Investors, too, lean towards safer bets. Bhojwani points to the preference for “baniya businesses” like Swiggy or PhonePe, which scale by labour or regulatory arbitrage.
Consumer AI, by contrast, requires patient capital and experimentation. Even massively funded Indian AI ventures like Sarvam AI and Krutrim carry significant backing from global investors such as Khosla Ventures, Lightspeed, and Matrix Partners. Add to this the structural barriers — low per capita income, a limited paying base, a tax-heavy regulatory mindset, and operational inefficiencies that make scaling harder. Together, these create a market stacked against serious consumer AI.
The sober conclusion is that India’s consumer AI is unlikely to be built for India in the near term. It will be built from India, for the world. The talent is here, the capital is flowing, but the breakout consumer product for the Indian market is still out of reach. “Indians will keep building world-class apps… but not for India. Apps from India, not for India,” Bhojwani said.
Curse of the value chain?
Anthropic’s new AI Usage Index shows that India’s use of Claude.ai stands at just 0.27x per capita of what would be expected based on its working-age population. By contrast, Singapore registers 4.6x and Canada 2.9x. The report also notes that in low-income countries, usage tends to cluster around narrow technical tasks such as coding, while in high-income countries adoption spans a wider range across education, science, and business. In other words, India’s current users are a relatively small, tech-savvy cohort.

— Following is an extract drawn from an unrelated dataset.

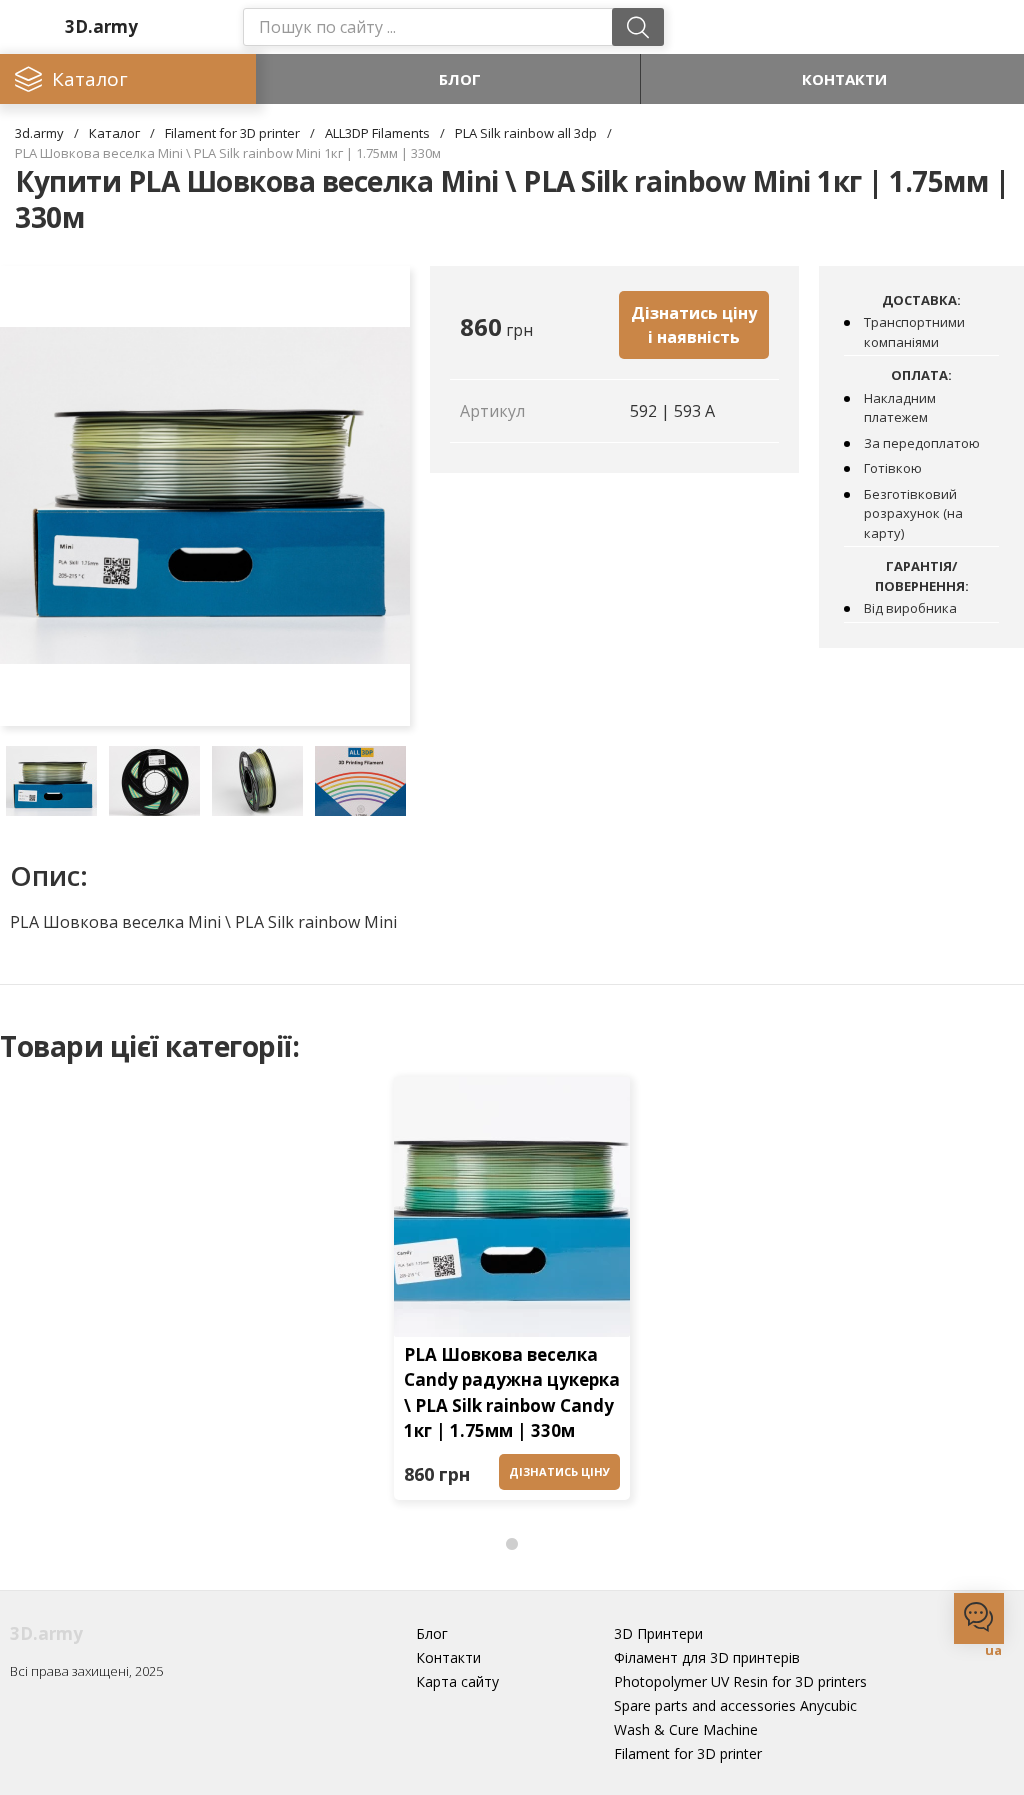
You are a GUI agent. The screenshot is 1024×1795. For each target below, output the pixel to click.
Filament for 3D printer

But the gap between present and potential is striking. A recent NITI Aayog report projects that broad-based AI adoption could add an additional $1 trillion to India’s economy over baseline projections in the next decade, raising GDP from $6.6 trillion to $8.3 trillion by 2035 under the government’s aspirational path.
Vivek Wadhwa, CEO of Vionix Biosciences, sees a familiar pattern. He notes that India was also slow to embrace the internet and smartphones, yet once conditions aligned, it leapfrogged to become the world’s largest YouTube market and a global model in digital payments through UPI. “India may start late, but once the pieces fall into place, it leaps ahead of the world,” he says.
According to him, India’s real AI gains will not come from competing in capital-intensive model training but from inclusive applications like AI tutors in local languages, real-time farm advisory tools, and low-cost healthcare assistants. If India can scale such solutions, it will not only broaden access but also unlock the additional $1 trillion policymakers believe is within reach.
Bad things in small packages
Microsoft says it stopped a neat little scam last month: a fake file-sharing email that sent itself “from me to me,” hiding real targets in BCC. The attachment looked like a PDF but was an SVG image that can run code. Open it and you hit a CAPTCHA, then likely a bogus sign-in page to steal passwords.
The drawing charts that were invisible, while the real trick hid in plain sight as long strings of business words — “revenue,” “risk,” “shares.” A script converted those words back into instructions to redirect you, fingerprint your browser, and track the session.